TRIBAL CUSTOM: A Classic 1930s Design for Broadway, Astoria’s New Posts

by Kevin Walsh

The Department of Transportation has installed a clutch of Triborough-style lampposts (I call them ‘Tribes’) along Broadway in Astoria. I was surprised to see them as I got off the N train at 31st Street and Broadway a few weeks ago, although the DOT has been resurrecting NYC’s legacy of lightpost designs since the mid-1980s, when retro-Bishop Crooks began to appear here and there, quickly followed by long-armed Corvington posts, Twinlamps (used sparingly, mostly in the Bryant Park area and on Central Park West) and even some beefed-up Type F’s, seen on West 8th Street in Greenwich Village and Wyckoff Avenue in Ridgewood.

The new addition to the canon are new versions of the Triborough Bridge posts first seen on the bridge complex spanning the Harlem River, East River and Bronx Kill uniting Manhattan, the Bronx and Queens, built from 1929 to 1936.
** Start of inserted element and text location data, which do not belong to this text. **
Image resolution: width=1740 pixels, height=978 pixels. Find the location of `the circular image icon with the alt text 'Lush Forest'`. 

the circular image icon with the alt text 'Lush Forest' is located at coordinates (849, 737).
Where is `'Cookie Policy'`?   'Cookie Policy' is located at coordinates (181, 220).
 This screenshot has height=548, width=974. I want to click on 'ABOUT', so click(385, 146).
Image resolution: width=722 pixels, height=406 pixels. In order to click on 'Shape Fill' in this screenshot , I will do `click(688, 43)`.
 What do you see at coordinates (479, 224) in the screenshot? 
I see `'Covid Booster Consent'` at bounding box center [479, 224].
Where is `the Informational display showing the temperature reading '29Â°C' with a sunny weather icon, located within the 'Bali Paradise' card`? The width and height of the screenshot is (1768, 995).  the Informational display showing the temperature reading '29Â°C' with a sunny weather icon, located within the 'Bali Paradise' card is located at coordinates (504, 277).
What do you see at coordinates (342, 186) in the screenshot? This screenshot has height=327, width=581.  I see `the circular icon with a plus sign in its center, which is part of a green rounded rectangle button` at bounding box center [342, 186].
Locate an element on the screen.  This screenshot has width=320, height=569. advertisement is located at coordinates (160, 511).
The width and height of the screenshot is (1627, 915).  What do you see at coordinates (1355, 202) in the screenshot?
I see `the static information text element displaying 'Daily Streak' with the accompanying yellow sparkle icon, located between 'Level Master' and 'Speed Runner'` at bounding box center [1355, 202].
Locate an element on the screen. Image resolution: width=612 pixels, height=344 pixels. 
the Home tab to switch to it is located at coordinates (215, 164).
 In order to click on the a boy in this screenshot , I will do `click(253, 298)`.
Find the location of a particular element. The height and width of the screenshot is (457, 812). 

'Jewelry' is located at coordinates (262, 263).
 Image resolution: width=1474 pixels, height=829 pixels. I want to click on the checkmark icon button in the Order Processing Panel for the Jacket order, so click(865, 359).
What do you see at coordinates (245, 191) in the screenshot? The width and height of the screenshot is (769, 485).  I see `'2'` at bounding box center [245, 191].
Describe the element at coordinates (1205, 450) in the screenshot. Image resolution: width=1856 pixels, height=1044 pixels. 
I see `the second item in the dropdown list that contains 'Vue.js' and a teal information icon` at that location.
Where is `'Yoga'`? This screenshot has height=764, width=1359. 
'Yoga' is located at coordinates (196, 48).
Photos of the “Tribes” in their early days are not easy to find. I do have Berenice Abbott’s photo of the approach ramp……and Bronx Historical Society photos of Bruckner Blvd ……and Cypress Avenue, “Tribes” were installed along Bruckner as it was the Bronx’ main route coming off the bridge; they disappeared when the Bruckner Expressway was created in the 1950s.

On Jeff Saltzman’s great Streetlite Nuts website, which he created in 1996 and was one of FNY’s chief inspirations, he make the point that previous NYC parkway posts were Woodies, meant to evoke a bucolic, natural situation. The rise of the Triboro posts meant to change all that — these were the lampposts of Empire. Their ziggurated apices and bases copy not only the spires of the Triborough Bridge but the towers of Midtown manhattan.

The rise of the Tribes coincided with the initiation of the Age of the Expressway, aided and abetted by traffic czar Robert Moses, who never learned to drive himself and was chauffered everywhere (he was an expert swimmer, though). These were also the very first streamlined posts, dispensing with the ornate metalwork associated with the Crooks and Corvs. It was a new world and these posts were the vanguards of a new era.As seen here, some original 1930s Tribes are hanging on on Triborough Bridge approaches and also, oddly, a number of hem on 2nd Avenue at the Bridge entrance between East 125th and 126th Streets. The use of Tribes on regular city streets was rare, however, other than Bruckner Boulevard.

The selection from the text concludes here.